__Work required__:
Everything from the first line below through the line with "Task: Click the 了解更多 link" is to be transcribed exactly, and nothing past it.
Data for processing: Begin
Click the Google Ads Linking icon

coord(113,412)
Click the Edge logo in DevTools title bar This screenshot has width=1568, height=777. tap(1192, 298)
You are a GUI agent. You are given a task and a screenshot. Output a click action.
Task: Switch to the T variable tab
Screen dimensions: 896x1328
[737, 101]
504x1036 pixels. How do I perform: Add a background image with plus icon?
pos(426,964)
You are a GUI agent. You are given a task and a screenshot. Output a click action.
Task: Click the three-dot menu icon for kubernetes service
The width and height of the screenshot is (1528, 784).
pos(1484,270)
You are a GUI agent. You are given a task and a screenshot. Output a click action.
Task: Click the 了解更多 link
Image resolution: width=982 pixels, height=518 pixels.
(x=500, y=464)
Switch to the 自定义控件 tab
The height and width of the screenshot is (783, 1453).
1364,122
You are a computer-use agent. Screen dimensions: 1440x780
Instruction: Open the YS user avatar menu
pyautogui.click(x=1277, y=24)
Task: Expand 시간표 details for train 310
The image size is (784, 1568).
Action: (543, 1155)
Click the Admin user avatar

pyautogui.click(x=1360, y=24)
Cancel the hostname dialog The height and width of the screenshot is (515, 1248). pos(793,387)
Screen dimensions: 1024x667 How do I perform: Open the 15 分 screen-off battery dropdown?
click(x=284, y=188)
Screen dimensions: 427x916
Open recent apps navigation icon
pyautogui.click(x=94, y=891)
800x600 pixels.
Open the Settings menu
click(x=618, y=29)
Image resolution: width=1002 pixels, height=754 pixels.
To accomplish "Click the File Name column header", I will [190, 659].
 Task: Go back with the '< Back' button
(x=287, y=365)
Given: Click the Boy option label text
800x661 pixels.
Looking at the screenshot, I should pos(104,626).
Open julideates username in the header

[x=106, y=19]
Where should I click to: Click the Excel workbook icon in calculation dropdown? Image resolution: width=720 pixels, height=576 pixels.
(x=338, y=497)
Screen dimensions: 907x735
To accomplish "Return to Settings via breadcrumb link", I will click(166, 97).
Data for processing: End
__Response below__:
Click the Google Ads Linking icon

coord(113,412)
Click the Edge logo in DevTools title bar This screenshot has width=1568, height=777. tap(1192, 298)
You are a GUI agent. You are given a task and a screenshot. Output a click action.
Task: Switch to the T variable tab
Screen dimensions: 896x1328
[737, 101]
504x1036 pixels. How do I perform: Add a background image with plus icon?
pos(426,964)
You are a GUI agent. You are given a task and a screenshot. Output a click action.
Task: Click the three-dot menu icon for kubernetes service
The width and height of the screenshot is (1528, 784).
pos(1484,270)
You are a GUI agent. You are given a task and a screenshot. Output a click action.
Task: Click the 了解更多 link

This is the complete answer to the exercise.